»»
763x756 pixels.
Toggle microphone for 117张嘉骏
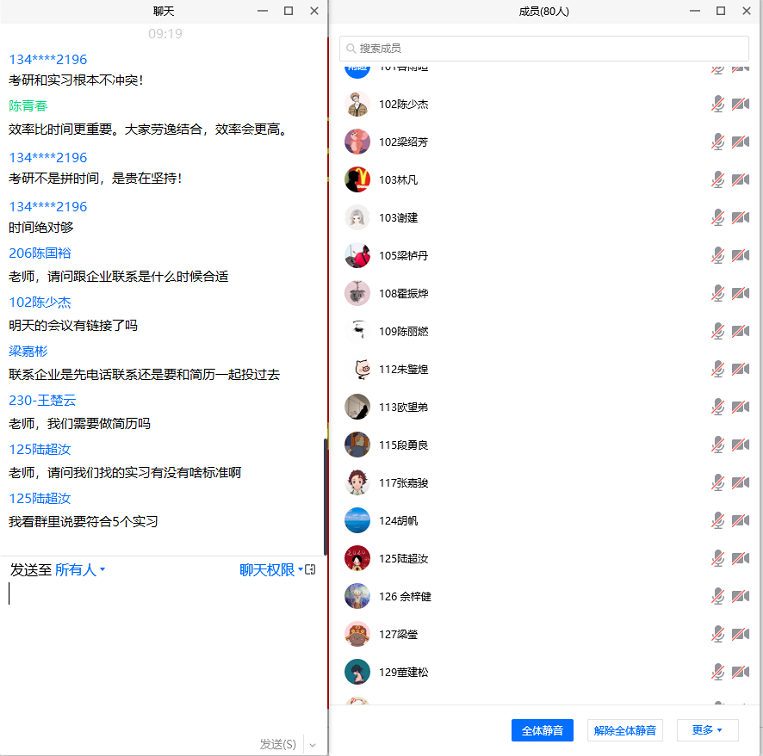coord(717,483)
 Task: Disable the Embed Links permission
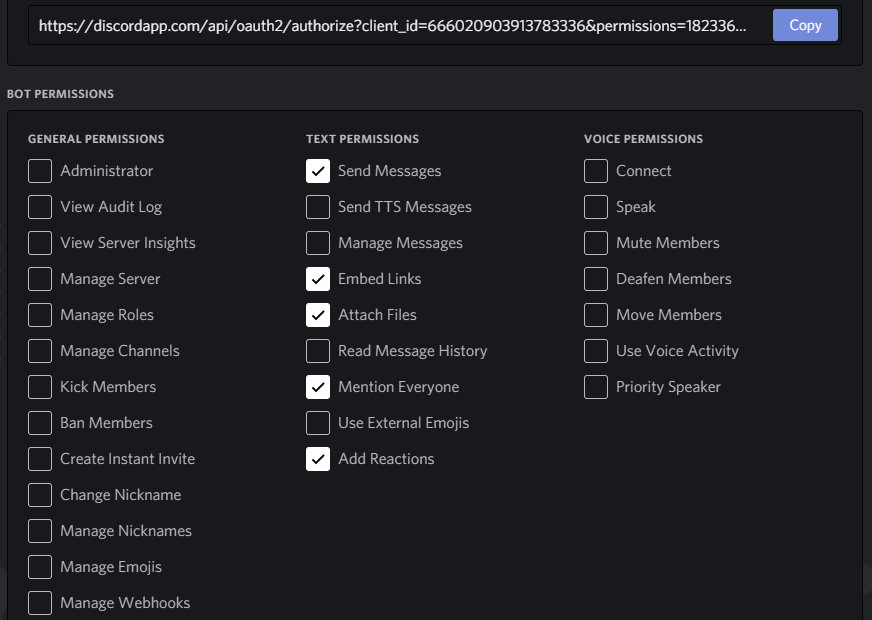[318, 279]
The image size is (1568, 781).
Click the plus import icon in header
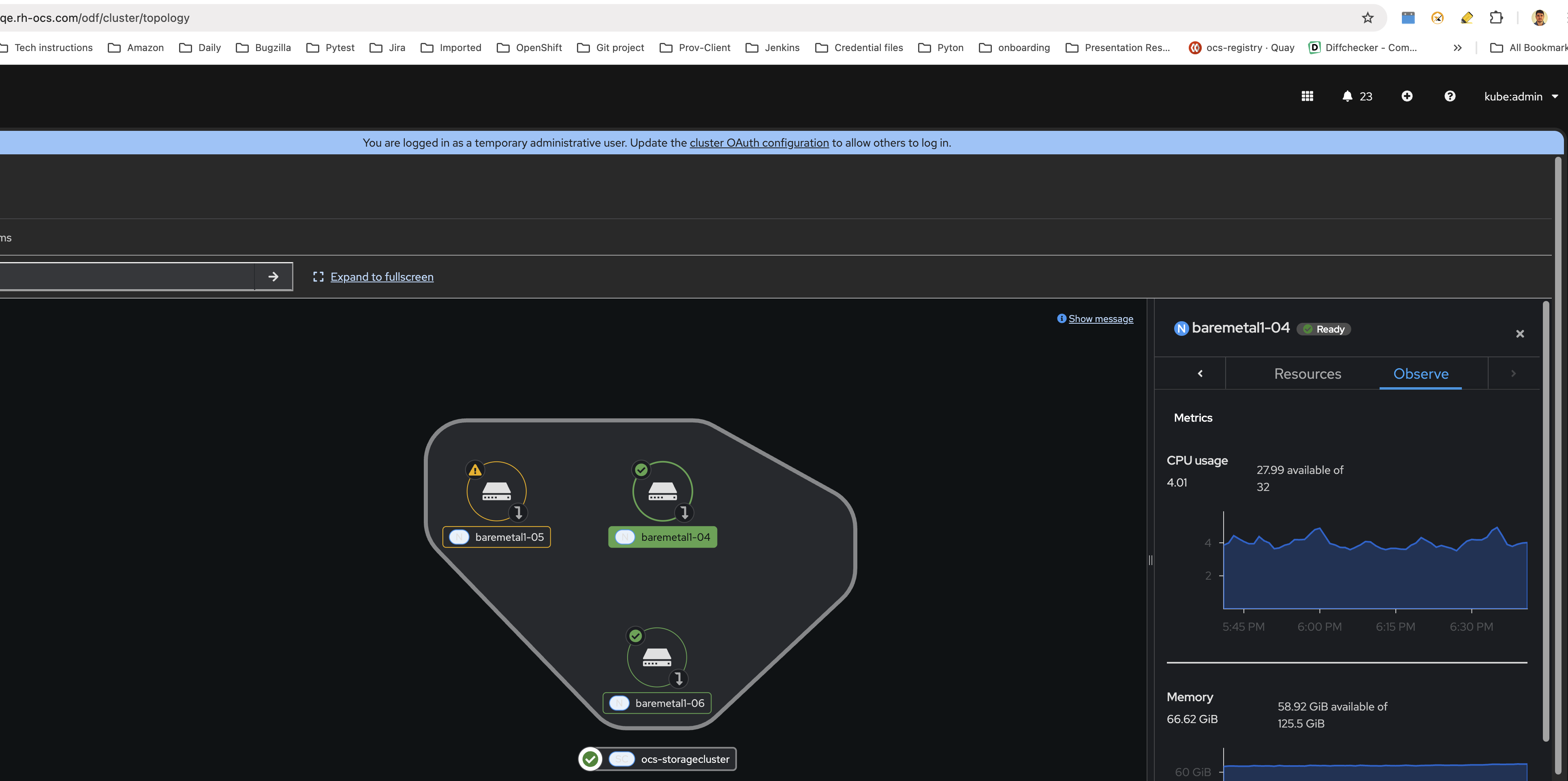click(x=1407, y=96)
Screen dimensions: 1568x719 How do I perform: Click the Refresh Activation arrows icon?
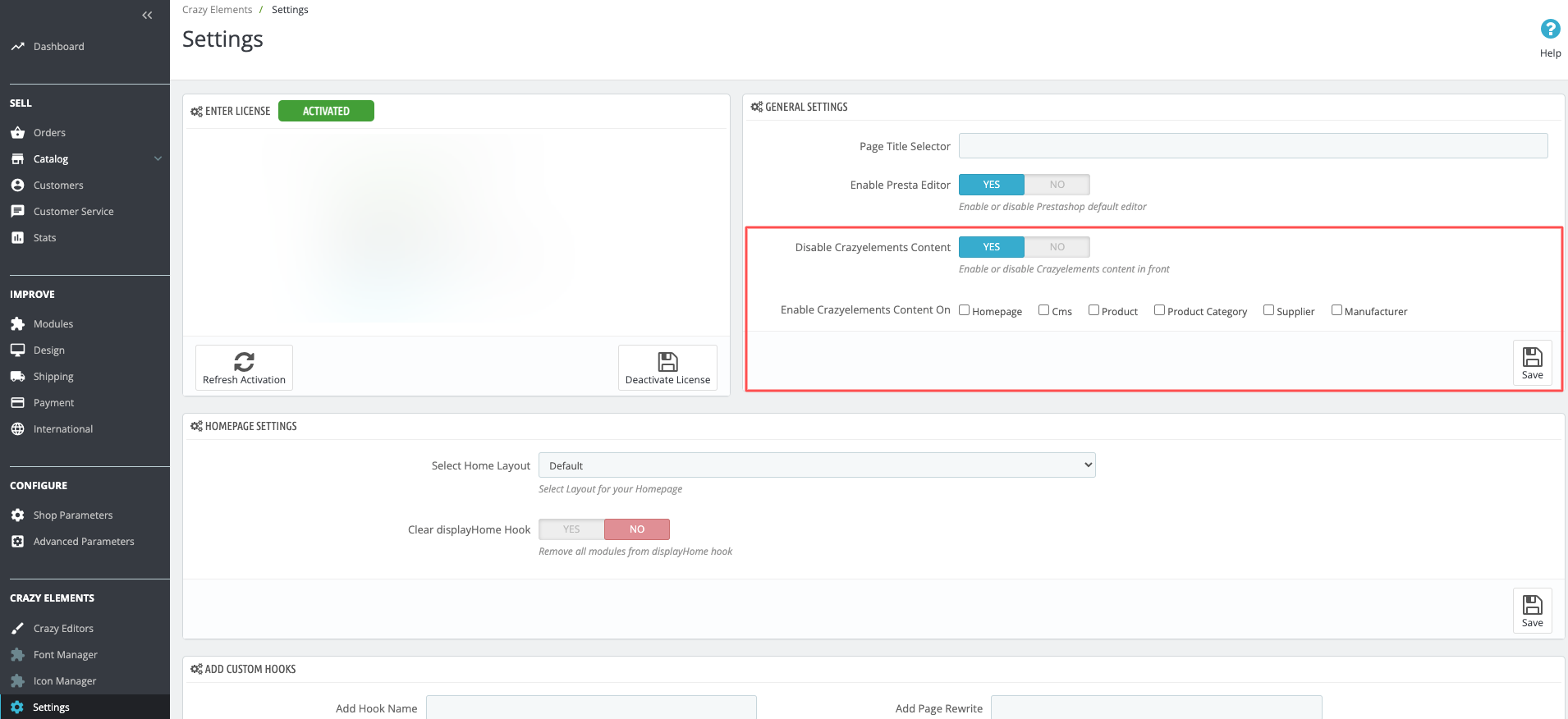pyautogui.click(x=244, y=361)
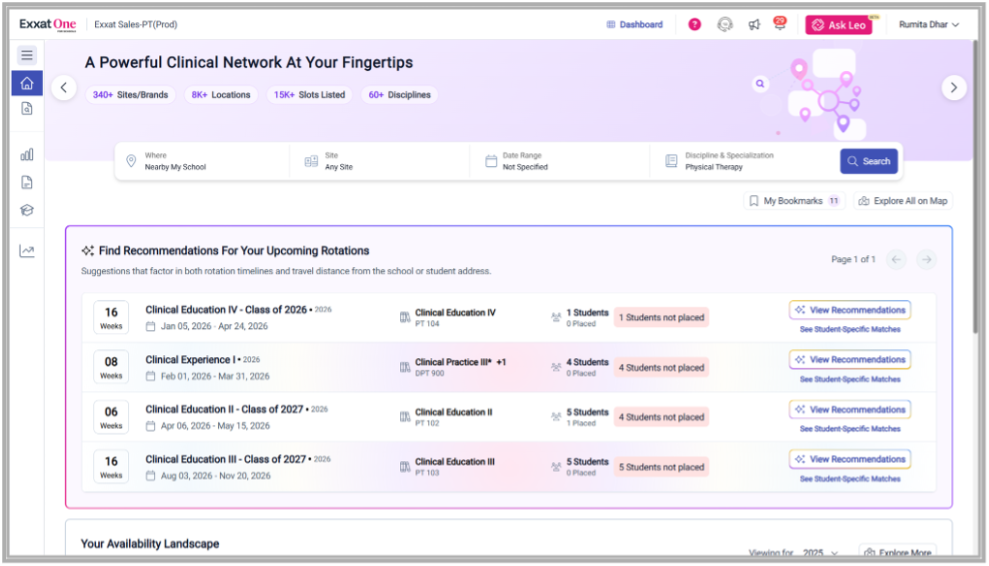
««
## Written request
Output the items as a two-column CSV with the columns item_text and answer, one row per item, starting with the line containing "Screen dimensions: 1568x719" and going on through the end of the items. Put each value in its own quoted field with line breaks turned into spaces, and leave the pictures out.

## Output below
item_text,answer
"Screen dimensions: 1568x719 How do I perform: Click the Refresh Activation arrows icon?","pyautogui.click(x=244, y=361)"